**WHAT YOU ARE ASKED TO DO:**
Transcribe the entries below word for word, beginning at the line with "This screenshot has height=404, width=584." and stopping after the line with "This screenshot has height=371, width=699."; drop all pictures.

**GIVEN RECORDS:**
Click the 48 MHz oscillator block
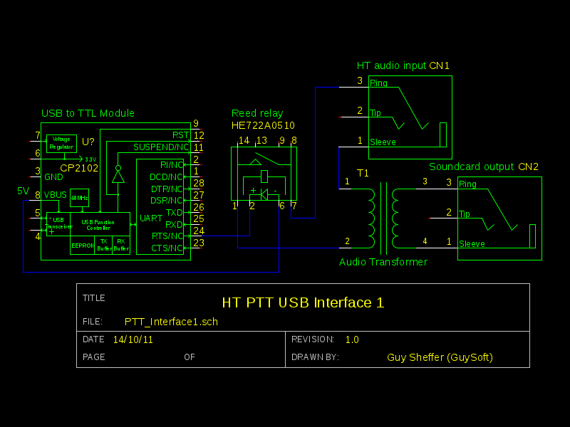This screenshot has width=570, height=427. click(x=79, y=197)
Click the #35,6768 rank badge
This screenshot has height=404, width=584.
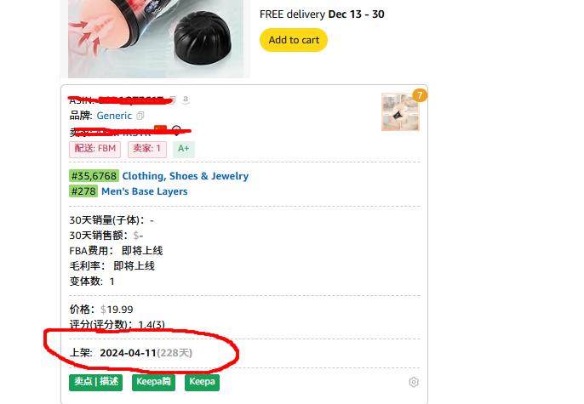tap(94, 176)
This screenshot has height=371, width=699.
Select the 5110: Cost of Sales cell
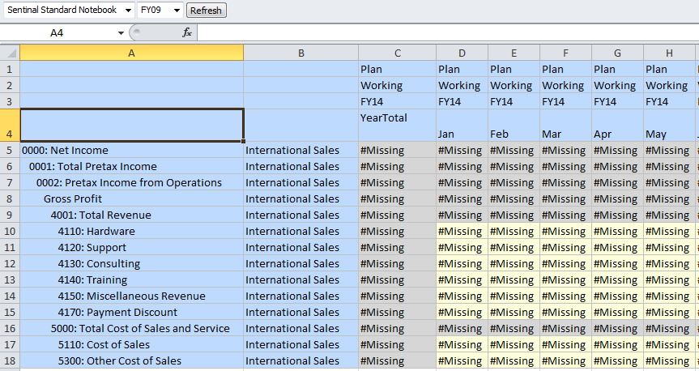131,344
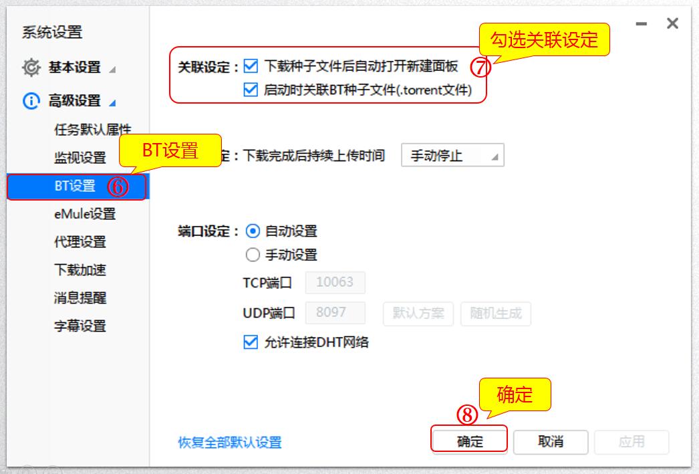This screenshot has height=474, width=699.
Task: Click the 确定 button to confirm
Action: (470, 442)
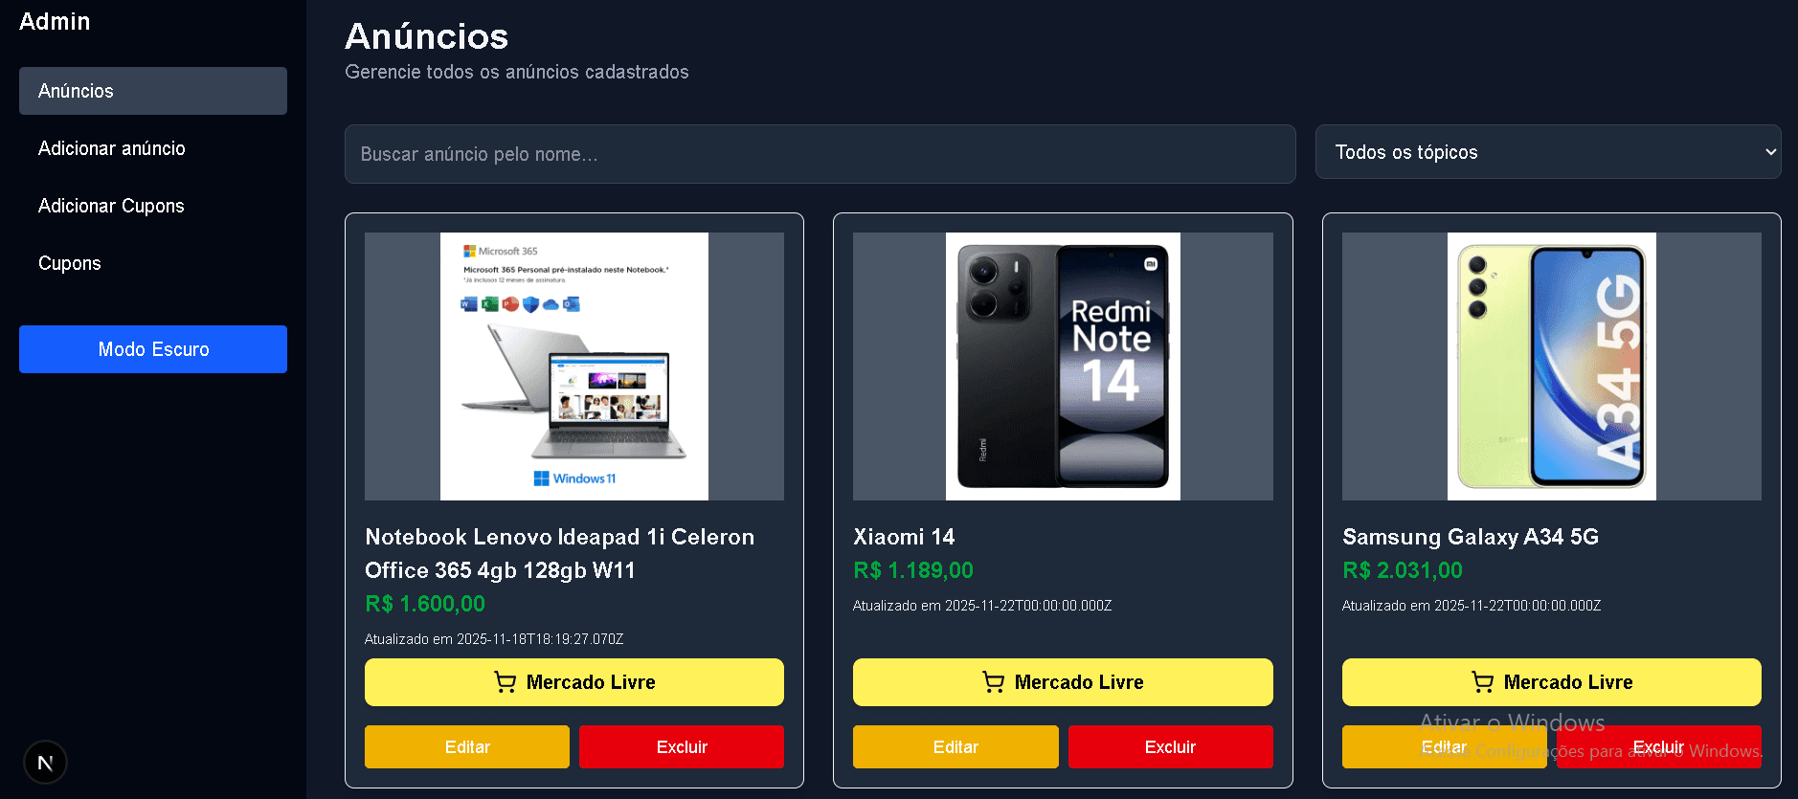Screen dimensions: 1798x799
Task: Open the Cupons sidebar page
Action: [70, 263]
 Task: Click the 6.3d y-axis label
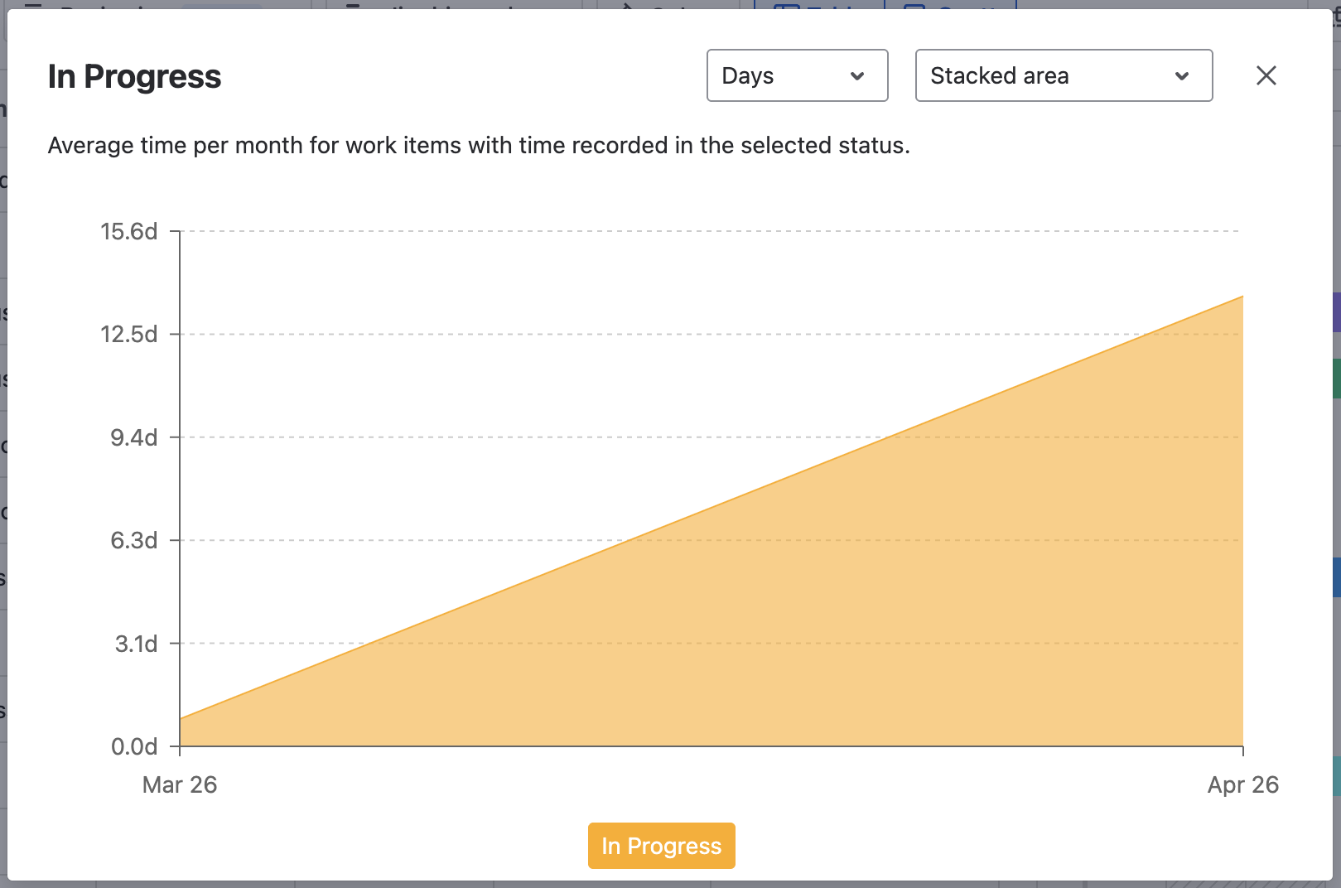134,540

...

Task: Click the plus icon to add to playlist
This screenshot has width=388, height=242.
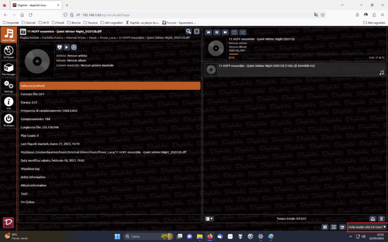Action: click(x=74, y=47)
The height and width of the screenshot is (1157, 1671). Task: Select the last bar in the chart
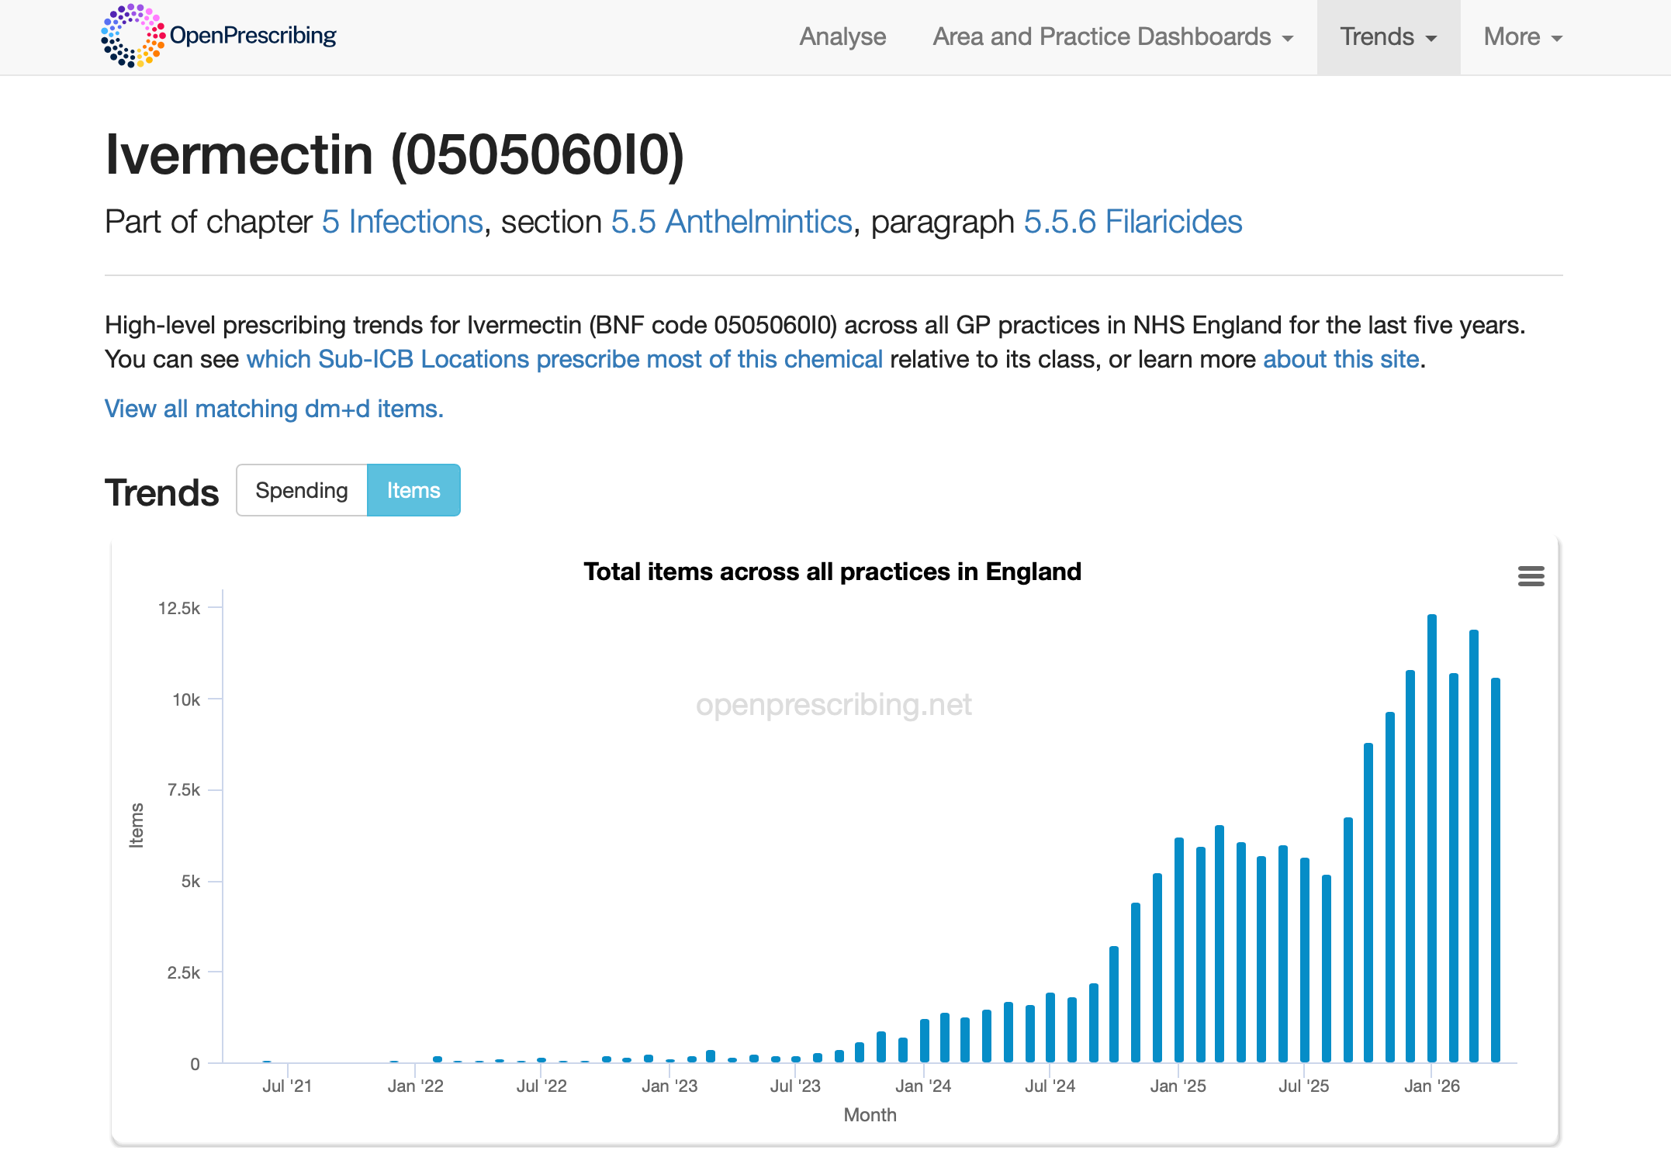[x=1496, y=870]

---

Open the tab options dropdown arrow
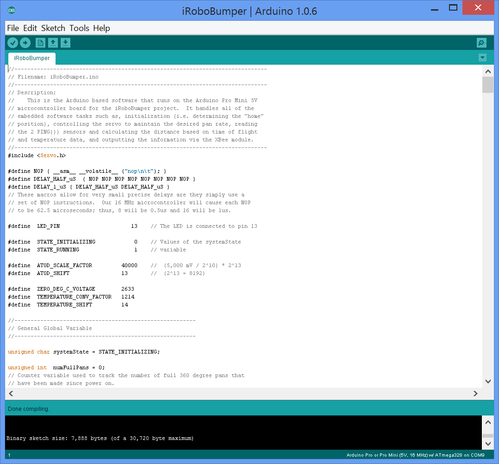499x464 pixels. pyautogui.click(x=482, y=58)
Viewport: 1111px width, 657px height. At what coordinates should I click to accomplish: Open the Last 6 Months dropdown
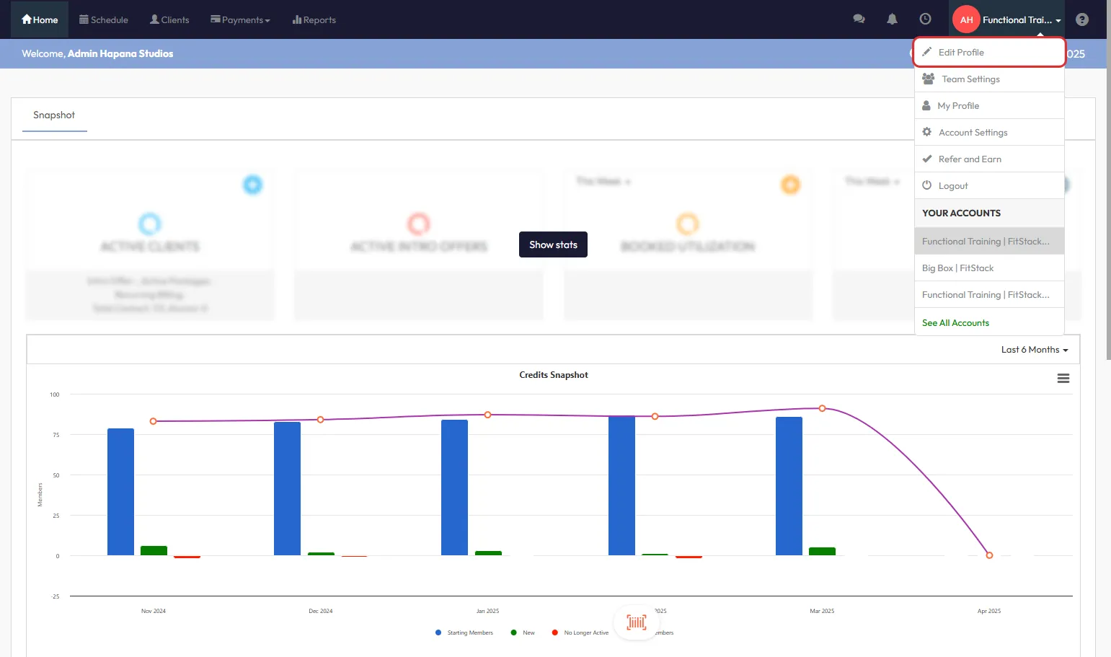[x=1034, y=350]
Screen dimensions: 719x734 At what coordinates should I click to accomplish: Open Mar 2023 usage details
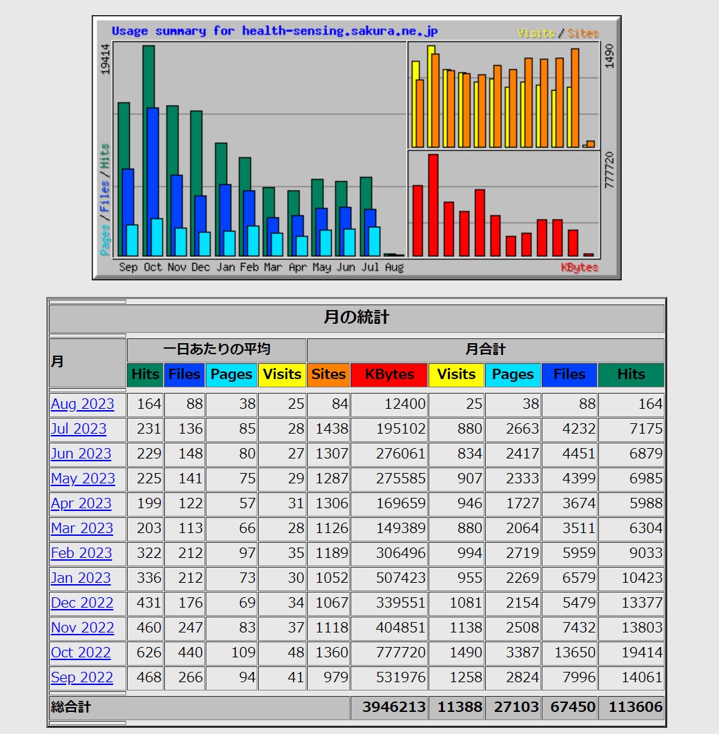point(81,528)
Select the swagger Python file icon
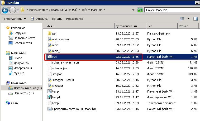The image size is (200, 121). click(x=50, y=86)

**RESPONSE:**
This screenshot has height=404, width=584.
tap(94, 176)
This screenshot has height=371, width=699.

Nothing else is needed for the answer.